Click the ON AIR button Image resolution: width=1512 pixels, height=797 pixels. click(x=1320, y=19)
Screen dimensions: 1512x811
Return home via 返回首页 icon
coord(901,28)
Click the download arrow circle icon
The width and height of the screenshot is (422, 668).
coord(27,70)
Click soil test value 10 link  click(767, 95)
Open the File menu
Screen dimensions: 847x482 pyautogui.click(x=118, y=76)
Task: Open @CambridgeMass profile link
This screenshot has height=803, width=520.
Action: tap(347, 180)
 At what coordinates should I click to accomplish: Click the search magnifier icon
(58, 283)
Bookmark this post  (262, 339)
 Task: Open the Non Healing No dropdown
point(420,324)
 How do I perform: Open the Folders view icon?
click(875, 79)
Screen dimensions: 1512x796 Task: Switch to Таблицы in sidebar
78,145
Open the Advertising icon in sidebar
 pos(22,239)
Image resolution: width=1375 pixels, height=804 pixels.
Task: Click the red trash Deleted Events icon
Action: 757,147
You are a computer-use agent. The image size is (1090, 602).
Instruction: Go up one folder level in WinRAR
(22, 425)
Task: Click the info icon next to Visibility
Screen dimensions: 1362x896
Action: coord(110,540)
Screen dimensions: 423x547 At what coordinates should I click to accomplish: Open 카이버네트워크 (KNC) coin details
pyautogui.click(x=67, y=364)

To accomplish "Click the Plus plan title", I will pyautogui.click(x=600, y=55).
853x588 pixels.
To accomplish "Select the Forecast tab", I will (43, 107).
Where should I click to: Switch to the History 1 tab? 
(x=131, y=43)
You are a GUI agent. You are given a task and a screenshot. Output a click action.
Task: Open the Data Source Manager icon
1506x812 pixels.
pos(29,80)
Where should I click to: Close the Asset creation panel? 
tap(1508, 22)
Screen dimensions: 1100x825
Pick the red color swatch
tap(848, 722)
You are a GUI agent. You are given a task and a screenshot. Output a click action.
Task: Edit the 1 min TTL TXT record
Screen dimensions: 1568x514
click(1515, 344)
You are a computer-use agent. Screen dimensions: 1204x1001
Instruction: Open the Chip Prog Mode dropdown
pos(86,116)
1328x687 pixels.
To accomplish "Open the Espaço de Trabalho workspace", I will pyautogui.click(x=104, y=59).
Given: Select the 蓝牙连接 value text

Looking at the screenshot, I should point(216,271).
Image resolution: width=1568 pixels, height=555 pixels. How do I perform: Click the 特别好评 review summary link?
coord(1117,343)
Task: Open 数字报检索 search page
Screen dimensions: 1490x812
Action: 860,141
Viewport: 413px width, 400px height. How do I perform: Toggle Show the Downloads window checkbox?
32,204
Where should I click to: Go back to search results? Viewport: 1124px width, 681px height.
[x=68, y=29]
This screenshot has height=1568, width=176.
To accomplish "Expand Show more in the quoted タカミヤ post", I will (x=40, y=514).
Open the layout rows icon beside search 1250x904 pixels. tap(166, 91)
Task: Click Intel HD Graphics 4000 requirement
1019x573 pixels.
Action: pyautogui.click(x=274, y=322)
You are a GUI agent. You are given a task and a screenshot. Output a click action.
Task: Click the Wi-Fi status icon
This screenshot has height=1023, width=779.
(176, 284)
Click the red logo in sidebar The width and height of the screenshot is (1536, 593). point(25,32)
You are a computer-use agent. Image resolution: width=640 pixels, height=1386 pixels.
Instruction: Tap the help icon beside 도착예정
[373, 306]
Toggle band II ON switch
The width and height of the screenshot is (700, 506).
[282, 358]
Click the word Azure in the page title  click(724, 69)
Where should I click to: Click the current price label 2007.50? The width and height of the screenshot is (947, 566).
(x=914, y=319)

────────

▶ **Task**
Return all of the data above verbatim.

▶ **Task response**
Click the ON AIR button Image resolution: width=1512 pixels, height=797 pixels. click(x=1320, y=19)
Screen dimensions: 1512x811
Return home via 返回首页 icon
coord(901,28)
Click the download arrow circle icon
The width and height of the screenshot is (422, 668).
coord(27,70)
Click soil test value 10 link  click(767, 95)
Open the File menu
Screen dimensions: 847x482 pyautogui.click(x=118, y=76)
Task: Open @CambridgeMass profile link
This screenshot has height=803, width=520.
Action: tap(347, 180)
 At what coordinates should I click to accomplish: Click the search magnifier icon
(58, 283)
Bookmark this post  (262, 339)
 Task: Open the Non Healing No dropdown
point(420,324)
 How do I perform: Open the Folders view icon?
click(875, 79)
Screen dimensions: 1512x796 Task: Switch to Таблицы in sidebar
78,145
Open the Advertising icon in sidebar
 pos(22,239)
Image resolution: width=1375 pixels, height=804 pixels.
Task: Click the red trash Deleted Events icon
Action: 757,147
You are a computer-use agent. The image size is (1090, 602).
Instruction: Go up one folder level in WinRAR
(22, 425)
Task: Click the info icon next to Visibility
Screen dimensions: 1362x896
Action: coord(110,540)
Screen dimensions: 423x547 At what coordinates should I click to accomplish: Open 카이버네트워크 (KNC) coin details
pyautogui.click(x=67, y=364)

To accomplish "Click the Plus plan title", I will pyautogui.click(x=600, y=55).
853x588 pixels.
To accomplish "Select the Forecast tab", I will (43, 107).
Where should I click to: Switch to the History 1 tab? 
(x=131, y=43)
You are a GUI agent. You are given a task and a screenshot. Output a click action.
Task: Open the Data Source Manager icon
1506x812 pixels.
pos(29,80)
Where should I click to: Close the Asset creation panel? 
tap(1508, 22)
Screen dimensions: 1100x825
Pick the red color swatch
tap(848, 722)
You are a GUI agent. You are given a task and a screenshot. Output a click action.
Task: Edit the 1 min TTL TXT record
Screen dimensions: 1568x514
click(1515, 344)
You are a computer-use agent. Screen dimensions: 1204x1001
Instruction: Open the Chip Prog Mode dropdown
pos(86,116)
1328x687 pixels.
To accomplish "Open the Espaço de Trabalho workspace", I will pyautogui.click(x=104, y=59).
Given: Select the 蓝牙连接 value text

Looking at the screenshot, I should point(216,271).
Image resolution: width=1568 pixels, height=555 pixels. How do I perform: Click the 特别好评 review summary link?
coord(1117,343)
Task: Open 数字报检索 search page
Screen dimensions: 1490x812
Action: 860,141
Viewport: 413px width, 400px height. How do I perform: Toggle Show the Downloads window checkbox?
32,204
Where should I click to: Go back to search results? Viewport: 1124px width, 681px height.
[x=68, y=29]
This screenshot has height=1568, width=176.
To accomplish "Expand Show more in the quoted タカミヤ post", I will (x=40, y=514).
Open the layout rows icon beside search 1250x904 pixels. tap(166, 91)
Task: Click Intel HD Graphics 4000 requirement
1019x573 pixels.
Action: pyautogui.click(x=274, y=322)
You are a GUI agent. You are given a task and a screenshot. Output a click action.
Task: Click the Wi-Fi status icon
This screenshot has height=1023, width=779.
(176, 284)
Click the red logo in sidebar The width and height of the screenshot is (1536, 593). point(25,32)
You are a computer-use agent. Image resolution: width=640 pixels, height=1386 pixels.
Instruction: Tap the help icon beside 도착예정
[373, 306]
Toggle band II ON switch
The width and height of the screenshot is (700, 506).
[282, 358]
Click the word Azure in the page title  click(724, 69)
Where should I click to: Click the current price label 2007.50? The width and height of the screenshot is (947, 566).
(x=914, y=319)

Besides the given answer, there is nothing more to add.